A worked example. Take a research agent that browses the web and can post to an internal Slack. Trifecta audit: (1) private data — yes, it has the team’s internal context and Slack history; (2) untrusted content — yes, it reads arbitrary web pages; (3) external communication — yes, web fetches and Slack posts can both carry data out. All three legs are present, so it is exfiltratable.
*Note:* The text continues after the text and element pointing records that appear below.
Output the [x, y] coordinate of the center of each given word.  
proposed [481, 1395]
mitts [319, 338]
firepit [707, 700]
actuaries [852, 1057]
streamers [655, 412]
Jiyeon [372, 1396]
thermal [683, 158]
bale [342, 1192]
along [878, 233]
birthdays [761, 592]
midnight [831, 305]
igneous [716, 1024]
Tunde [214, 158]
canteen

The most practical leg to cut by design is usually (2)→instruction: run the browsing in a mode where retrieved page text is structurally treated as data, never as instruction (e.g., a control/data-flow separation so fetched content cannot trigger tool calls), which is the CaMeL-style move. The capability cost is real and must be named: the agent can no longer act on instructions it finds on a page — including legitimate ones like “see the linked doc for the full spec” — so some autonomy is lost. If your harness cannot enforce that separation, the honest fallbacks are to cut leg (1) (scope the agent’s data access so a successful injection steals little) or leg (3) (remove the outbound channel — no Slack post, no arbitrary fetch — so exfiltration has nowhere to go). If you genuinely cannot cut any leg, the correct output of this exercise is to say so plainly: the agent is exposed, and the residual risk must be accepted, escalated to a human gate (ch26), or the deployment reconsidered — not papered over with a detector.